__Work to complete__
Count how many lines in the items below contain the string "filter", treating uppercase and lowercase letters as different. Reply with only that number.

Item coordinate data
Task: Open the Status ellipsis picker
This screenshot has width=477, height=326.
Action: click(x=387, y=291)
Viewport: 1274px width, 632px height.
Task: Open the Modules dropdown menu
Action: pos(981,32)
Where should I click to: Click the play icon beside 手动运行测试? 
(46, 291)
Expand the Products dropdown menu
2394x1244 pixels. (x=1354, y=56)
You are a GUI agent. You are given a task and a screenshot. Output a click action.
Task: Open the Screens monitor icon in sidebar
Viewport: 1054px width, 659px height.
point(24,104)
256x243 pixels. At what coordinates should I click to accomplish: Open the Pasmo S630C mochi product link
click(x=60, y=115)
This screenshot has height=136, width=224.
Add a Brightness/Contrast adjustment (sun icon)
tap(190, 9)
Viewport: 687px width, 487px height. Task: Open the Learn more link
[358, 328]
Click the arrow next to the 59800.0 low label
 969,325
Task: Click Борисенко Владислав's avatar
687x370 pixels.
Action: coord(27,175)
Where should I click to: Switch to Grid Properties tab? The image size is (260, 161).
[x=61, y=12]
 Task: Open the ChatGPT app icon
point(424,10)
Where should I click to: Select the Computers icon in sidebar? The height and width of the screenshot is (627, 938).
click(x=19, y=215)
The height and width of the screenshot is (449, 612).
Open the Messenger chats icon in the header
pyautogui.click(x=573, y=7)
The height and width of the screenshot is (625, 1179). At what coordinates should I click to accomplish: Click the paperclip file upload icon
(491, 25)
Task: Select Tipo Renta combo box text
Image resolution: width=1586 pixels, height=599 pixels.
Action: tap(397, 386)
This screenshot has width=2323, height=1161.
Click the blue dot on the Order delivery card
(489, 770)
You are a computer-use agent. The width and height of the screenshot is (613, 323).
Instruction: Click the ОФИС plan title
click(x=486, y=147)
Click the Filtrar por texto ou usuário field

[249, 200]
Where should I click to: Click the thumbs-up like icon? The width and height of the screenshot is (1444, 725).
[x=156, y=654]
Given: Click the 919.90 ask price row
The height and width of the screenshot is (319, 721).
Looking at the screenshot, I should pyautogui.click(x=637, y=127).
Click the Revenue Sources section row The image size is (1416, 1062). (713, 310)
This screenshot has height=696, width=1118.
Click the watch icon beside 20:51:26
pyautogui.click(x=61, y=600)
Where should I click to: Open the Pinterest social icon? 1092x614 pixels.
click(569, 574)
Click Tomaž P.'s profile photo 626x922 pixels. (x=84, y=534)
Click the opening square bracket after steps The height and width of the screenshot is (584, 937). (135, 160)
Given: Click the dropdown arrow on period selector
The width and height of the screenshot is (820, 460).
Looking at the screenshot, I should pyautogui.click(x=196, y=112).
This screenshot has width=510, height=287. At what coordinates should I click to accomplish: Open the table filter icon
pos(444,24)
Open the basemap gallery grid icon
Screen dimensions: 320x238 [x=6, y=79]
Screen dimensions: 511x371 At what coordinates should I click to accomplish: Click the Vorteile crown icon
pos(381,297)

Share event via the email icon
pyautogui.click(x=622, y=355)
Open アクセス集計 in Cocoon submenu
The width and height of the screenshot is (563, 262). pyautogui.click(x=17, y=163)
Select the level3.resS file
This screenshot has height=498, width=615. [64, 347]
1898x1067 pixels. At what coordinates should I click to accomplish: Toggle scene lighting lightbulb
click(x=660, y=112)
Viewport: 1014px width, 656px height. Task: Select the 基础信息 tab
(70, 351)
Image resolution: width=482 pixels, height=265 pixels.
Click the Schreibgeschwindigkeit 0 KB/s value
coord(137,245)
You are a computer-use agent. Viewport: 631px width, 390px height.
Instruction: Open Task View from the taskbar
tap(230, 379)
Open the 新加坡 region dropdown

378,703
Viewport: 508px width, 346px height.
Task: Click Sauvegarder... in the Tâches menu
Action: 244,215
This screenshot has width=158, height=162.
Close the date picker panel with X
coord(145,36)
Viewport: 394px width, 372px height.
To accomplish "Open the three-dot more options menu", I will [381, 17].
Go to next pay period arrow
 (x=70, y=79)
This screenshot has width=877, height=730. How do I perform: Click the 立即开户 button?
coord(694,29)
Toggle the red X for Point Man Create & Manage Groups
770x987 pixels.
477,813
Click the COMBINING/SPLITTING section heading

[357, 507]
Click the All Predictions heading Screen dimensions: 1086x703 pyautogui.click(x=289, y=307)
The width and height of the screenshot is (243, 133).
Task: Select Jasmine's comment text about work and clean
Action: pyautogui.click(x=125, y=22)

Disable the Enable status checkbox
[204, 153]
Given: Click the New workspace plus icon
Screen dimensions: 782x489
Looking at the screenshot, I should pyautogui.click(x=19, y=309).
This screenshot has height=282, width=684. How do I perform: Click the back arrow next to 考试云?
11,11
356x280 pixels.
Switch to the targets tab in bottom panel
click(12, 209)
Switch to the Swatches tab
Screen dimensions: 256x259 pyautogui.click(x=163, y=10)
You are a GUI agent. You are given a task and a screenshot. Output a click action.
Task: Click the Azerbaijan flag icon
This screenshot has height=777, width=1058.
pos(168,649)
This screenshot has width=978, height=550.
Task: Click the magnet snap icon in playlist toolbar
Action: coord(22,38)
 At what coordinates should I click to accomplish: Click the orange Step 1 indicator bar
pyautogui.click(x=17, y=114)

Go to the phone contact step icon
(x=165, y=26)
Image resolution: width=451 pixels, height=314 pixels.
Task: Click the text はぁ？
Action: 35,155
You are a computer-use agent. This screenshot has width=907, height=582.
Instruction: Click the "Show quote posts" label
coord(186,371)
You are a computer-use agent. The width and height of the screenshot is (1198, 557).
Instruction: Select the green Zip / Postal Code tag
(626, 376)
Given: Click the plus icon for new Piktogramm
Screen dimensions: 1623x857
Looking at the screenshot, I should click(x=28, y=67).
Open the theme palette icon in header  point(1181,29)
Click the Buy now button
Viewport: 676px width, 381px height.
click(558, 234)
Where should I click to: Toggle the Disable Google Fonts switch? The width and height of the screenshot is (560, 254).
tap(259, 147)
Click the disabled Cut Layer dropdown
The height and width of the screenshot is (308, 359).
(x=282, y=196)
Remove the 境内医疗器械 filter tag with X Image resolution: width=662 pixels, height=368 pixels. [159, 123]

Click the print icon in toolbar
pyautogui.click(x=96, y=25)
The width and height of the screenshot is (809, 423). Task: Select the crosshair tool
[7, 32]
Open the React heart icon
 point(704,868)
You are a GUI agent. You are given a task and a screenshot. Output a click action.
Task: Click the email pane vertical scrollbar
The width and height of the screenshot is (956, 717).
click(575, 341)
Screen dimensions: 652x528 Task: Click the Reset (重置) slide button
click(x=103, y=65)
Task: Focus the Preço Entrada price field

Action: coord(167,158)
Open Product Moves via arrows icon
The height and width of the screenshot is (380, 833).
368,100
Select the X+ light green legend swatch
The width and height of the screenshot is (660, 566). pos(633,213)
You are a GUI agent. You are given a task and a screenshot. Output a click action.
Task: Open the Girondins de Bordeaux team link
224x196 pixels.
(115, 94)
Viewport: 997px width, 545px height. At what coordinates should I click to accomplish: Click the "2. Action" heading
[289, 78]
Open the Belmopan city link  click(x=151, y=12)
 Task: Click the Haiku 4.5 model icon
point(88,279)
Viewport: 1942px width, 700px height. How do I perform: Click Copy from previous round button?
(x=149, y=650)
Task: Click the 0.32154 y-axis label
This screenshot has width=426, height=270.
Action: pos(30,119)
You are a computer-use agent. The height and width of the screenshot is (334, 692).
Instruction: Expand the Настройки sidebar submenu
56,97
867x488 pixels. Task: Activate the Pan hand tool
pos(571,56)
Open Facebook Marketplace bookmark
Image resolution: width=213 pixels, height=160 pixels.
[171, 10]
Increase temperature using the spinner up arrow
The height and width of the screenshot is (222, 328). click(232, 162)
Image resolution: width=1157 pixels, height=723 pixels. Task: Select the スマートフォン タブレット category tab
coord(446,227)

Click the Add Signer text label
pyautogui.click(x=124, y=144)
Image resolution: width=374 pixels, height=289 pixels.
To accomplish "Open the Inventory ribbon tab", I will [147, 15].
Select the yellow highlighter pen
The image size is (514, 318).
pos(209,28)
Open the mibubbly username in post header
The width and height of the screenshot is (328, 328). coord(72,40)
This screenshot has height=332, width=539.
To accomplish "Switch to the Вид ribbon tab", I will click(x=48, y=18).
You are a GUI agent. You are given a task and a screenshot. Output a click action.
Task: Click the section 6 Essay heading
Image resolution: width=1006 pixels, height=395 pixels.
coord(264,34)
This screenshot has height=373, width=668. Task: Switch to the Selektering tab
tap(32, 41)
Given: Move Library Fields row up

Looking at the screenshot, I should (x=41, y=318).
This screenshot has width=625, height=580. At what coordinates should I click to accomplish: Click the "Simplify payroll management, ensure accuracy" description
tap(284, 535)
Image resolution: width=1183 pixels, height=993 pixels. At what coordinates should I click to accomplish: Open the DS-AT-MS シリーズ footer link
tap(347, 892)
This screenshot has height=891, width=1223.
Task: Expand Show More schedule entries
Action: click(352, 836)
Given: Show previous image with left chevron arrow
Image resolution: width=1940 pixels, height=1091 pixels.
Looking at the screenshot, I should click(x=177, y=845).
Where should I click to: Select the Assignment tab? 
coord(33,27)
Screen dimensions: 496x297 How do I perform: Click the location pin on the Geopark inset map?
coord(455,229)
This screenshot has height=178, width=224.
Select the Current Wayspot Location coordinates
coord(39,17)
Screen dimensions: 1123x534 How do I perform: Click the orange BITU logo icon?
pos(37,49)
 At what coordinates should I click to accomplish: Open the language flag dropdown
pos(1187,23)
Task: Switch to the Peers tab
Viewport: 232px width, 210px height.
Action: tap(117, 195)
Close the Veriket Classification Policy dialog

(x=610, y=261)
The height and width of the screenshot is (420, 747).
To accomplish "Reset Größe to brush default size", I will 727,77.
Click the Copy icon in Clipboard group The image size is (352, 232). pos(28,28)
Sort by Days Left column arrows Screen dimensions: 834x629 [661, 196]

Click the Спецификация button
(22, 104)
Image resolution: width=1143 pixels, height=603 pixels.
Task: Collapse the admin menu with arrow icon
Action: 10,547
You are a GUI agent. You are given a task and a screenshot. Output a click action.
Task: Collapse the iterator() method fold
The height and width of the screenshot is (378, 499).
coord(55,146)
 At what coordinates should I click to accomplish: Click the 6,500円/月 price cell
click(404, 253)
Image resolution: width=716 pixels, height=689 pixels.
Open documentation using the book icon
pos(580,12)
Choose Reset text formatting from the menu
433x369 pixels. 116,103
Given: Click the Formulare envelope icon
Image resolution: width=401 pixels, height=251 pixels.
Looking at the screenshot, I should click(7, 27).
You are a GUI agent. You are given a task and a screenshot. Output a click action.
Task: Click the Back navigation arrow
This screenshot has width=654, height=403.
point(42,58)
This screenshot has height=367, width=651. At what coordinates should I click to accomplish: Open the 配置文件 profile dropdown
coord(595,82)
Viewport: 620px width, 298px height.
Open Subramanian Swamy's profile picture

__Task solution__
2